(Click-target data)
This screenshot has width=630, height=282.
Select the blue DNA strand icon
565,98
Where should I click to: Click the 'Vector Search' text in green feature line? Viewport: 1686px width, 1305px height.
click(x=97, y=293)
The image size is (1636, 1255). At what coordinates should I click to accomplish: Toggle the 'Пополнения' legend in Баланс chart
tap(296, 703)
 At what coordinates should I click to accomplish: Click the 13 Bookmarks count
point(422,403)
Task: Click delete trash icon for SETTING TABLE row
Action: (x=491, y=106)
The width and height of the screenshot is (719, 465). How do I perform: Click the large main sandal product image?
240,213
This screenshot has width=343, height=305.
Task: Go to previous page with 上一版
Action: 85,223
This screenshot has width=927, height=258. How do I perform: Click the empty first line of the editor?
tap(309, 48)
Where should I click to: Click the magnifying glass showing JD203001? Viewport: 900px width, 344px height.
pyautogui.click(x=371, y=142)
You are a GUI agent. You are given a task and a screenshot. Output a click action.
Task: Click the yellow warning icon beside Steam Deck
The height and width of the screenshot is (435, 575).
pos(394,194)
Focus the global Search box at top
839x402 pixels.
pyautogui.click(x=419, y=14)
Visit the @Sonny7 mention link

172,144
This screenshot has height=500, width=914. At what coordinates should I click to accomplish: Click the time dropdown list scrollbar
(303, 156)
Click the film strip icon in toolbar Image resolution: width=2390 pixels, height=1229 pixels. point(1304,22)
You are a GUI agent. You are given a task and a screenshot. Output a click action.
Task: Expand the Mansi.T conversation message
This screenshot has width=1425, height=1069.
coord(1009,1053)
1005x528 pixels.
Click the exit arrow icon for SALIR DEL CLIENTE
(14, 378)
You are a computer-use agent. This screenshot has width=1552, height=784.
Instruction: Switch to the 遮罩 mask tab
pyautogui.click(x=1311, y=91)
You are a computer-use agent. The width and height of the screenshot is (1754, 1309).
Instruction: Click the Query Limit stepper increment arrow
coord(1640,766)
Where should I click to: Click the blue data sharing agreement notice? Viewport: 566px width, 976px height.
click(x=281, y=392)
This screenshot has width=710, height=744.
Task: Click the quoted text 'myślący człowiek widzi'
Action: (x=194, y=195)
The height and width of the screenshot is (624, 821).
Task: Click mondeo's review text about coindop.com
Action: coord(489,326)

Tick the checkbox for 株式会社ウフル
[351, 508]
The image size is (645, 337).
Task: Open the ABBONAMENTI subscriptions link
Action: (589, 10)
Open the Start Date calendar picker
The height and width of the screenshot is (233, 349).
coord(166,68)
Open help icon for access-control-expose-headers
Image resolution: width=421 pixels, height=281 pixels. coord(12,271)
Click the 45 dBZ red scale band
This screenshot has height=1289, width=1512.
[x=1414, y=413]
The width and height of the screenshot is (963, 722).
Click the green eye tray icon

**Your goal**
Please copy the material word for word, from the line containing "Tick the checkbox for 株式会社ウフル" through the end of the material, including both of those lines.

**Answer to this task**
Tick the checkbox for 株式会社ウフル
[351, 508]
The image size is (645, 337).
Task: Open the ABBONAMENTI subscriptions link
Action: (589, 10)
Open the Start Date calendar picker
The height and width of the screenshot is (233, 349).
coord(166,68)
Open help icon for access-control-expose-headers
Image resolution: width=421 pixels, height=281 pixels. coord(12,271)
Click the 45 dBZ red scale band
This screenshot has height=1289, width=1512.
[x=1414, y=413]
The width and height of the screenshot is (963, 722).
Click the green eye tray icon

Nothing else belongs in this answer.